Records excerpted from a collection
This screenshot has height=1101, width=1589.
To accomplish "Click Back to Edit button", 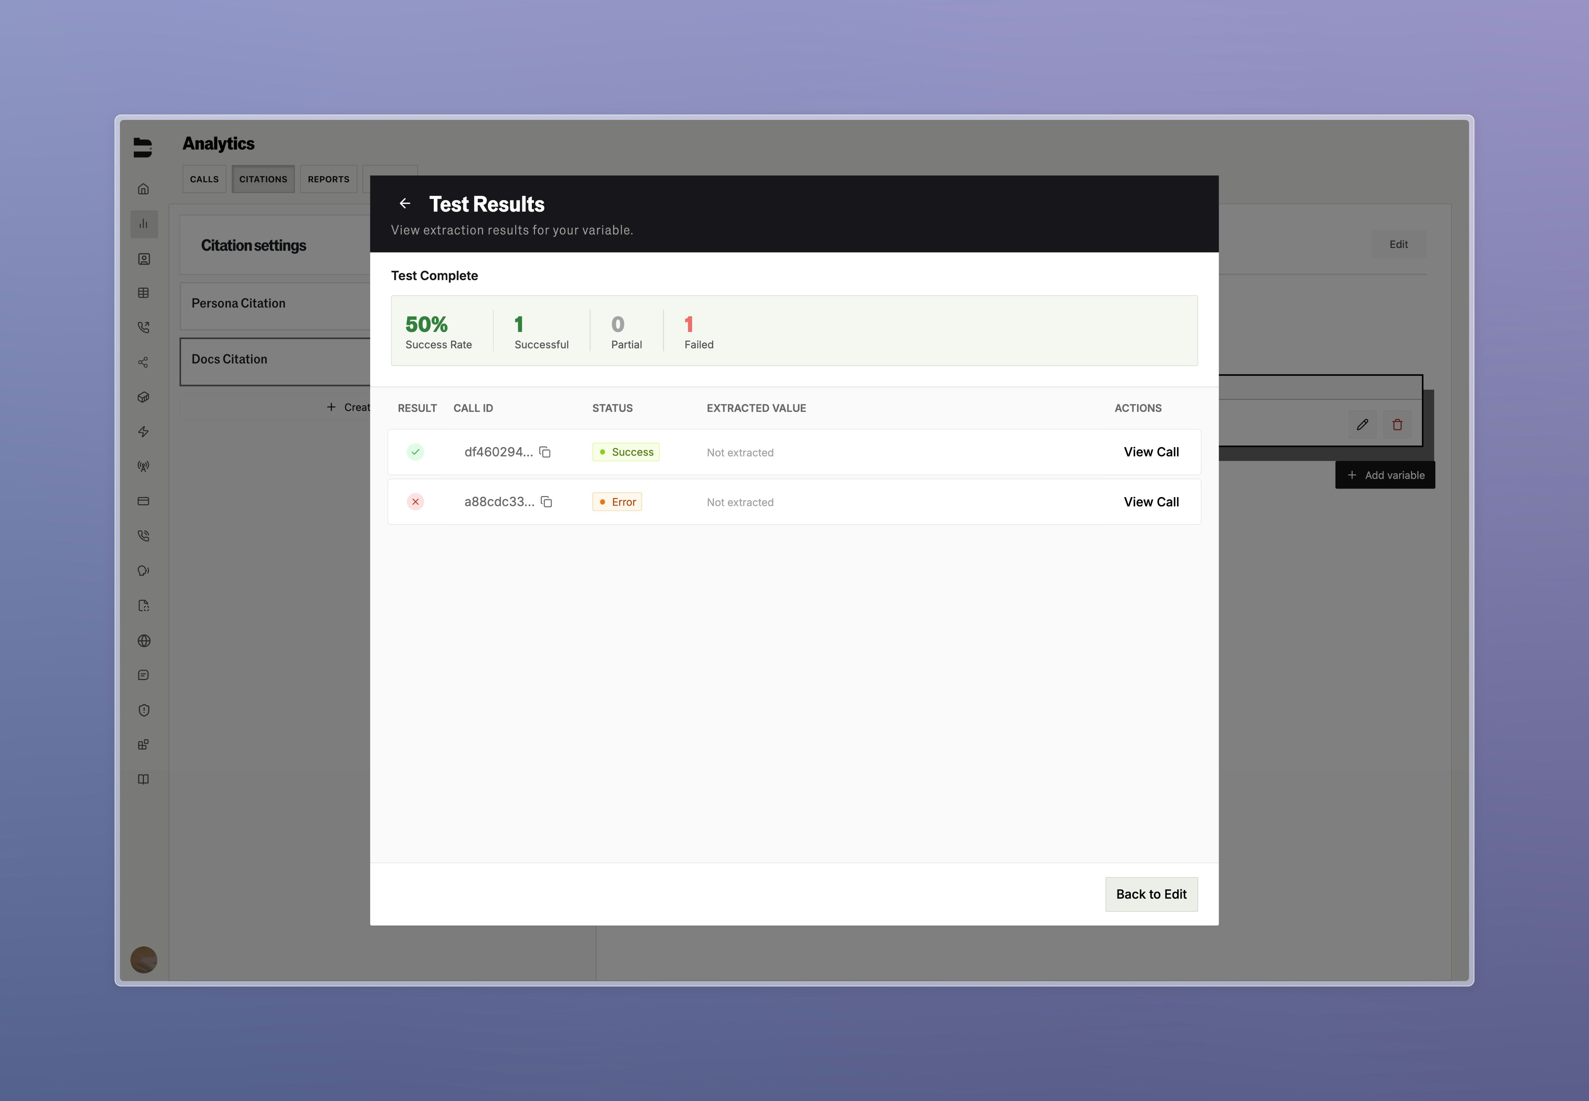I will 1151,893.
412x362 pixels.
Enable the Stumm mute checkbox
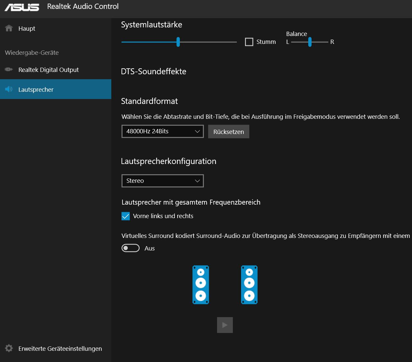point(249,42)
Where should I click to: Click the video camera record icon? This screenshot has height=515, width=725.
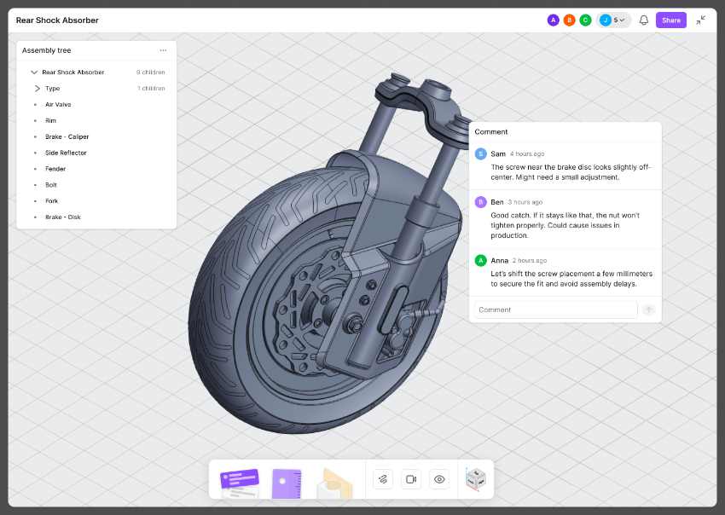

== What is expected ==
How many lines of the items contain the word "This", with case counting? Reply with the number alone.

== Task result ==
2